Aldehyde Dehydrogenase Inhibition Ameliorates Cardiac Dysfunction and Exacerbates Hypotension Caused by Alcohol in Female Rats

Background Aldehyde dehydrogenase 2 (ALDH2) protects against alcohol‐evoked cardiac dysfunction in male rodents, but its role in the estrogen (E 2 )‐dependent hypersensitivity of female rats to alcohol‐evoked myocardial oxidative stress and dysfunction is not known.
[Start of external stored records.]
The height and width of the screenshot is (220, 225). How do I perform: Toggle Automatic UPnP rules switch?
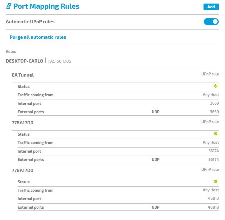pos(211,22)
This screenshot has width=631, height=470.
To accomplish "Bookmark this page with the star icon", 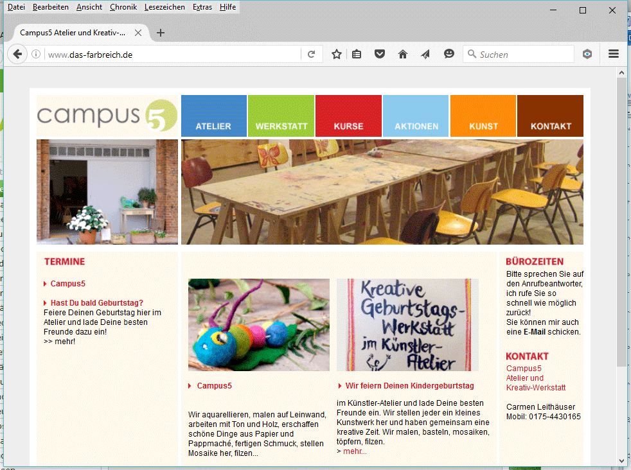I will click(336, 55).
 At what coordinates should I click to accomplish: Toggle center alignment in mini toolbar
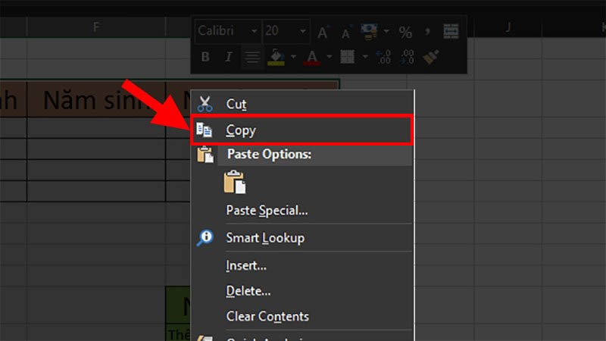[251, 56]
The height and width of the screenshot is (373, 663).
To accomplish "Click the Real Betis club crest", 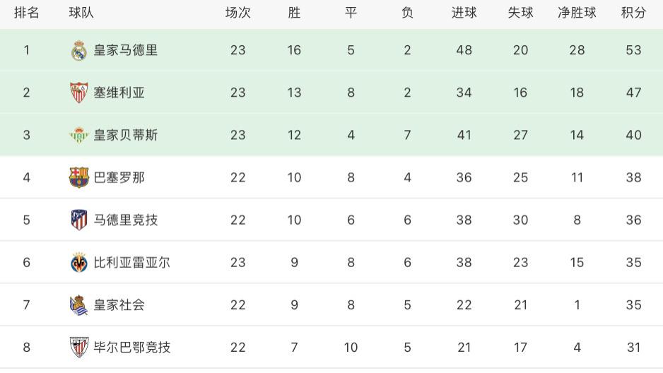I will (x=79, y=135).

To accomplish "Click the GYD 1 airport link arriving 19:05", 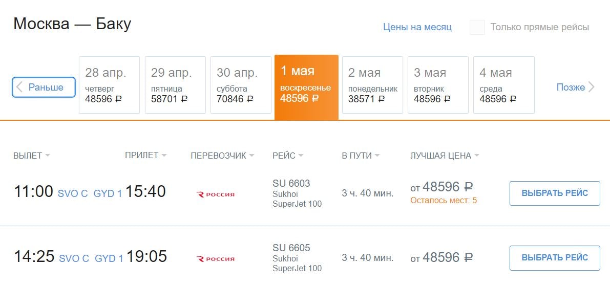I will 109,258.
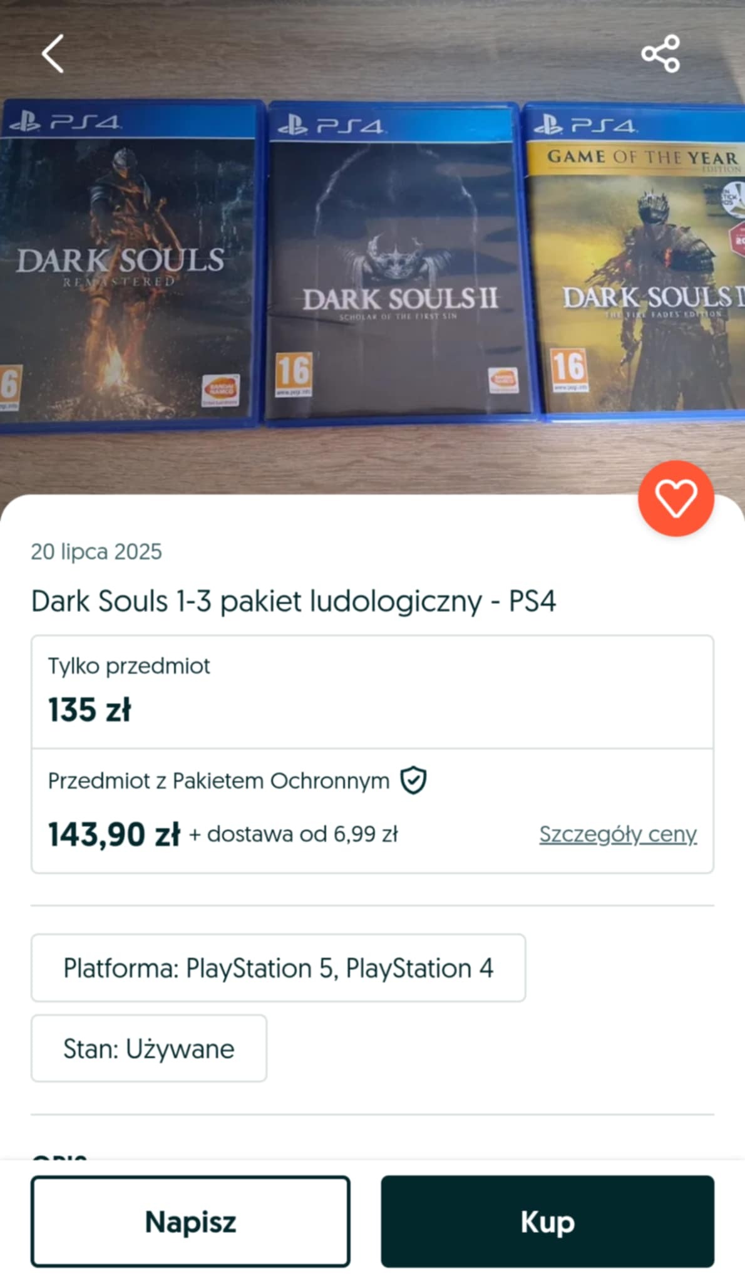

Methods We addressed this question by studying the effect of cyanamide (ALDH2 inhibitor) on cardiac function, blood pressure, alcohol‐metabolizing enzyme (alcohol dehydrogenase, cytochrome P450 2E1, catalase, and ALDH2) activities, and cardiac redox status (reactive oxygen species, ROS; malondialdehyde, MDA) in the absence or presence of ethanol (EtOH) in female sham‐operated (SO) and ovariectomized (OVX) rats. Results Cyanamide attenuated the EtOH‐evoked myocardial dysfunction (reduced d P /d t max and LVDP) in SO rats. EtOH, cyanamide, or their combination did not alter d P /d t max or LVDP in OVX rats. Cyanamide induced cardiac oxidative stress and abrogated the subsequent alcohol‐evoked increases in ROS and MDA levels in SO rats. Neither EtOH nor cyanamide influenced ROS or MDA levels in OVX rats. Importantly, cyanamide exaggerated EtOH‐evoked hypotension in SO and uncovered this hypotensive response in OVX rats, which implicates ALDH2 in the vasodilating effect of EtOH. Conclusions Contrary to our hypothesis, cyanamide attenuated the E 2 ‐dependent cardiac dysfunction caused by alcohol, likely by preconditioning the heart to oxidative stress, while exacerbating the vasodilating effect of alcohol. The latter might predispose to syncope when cyanamide and alcohol are combined in females.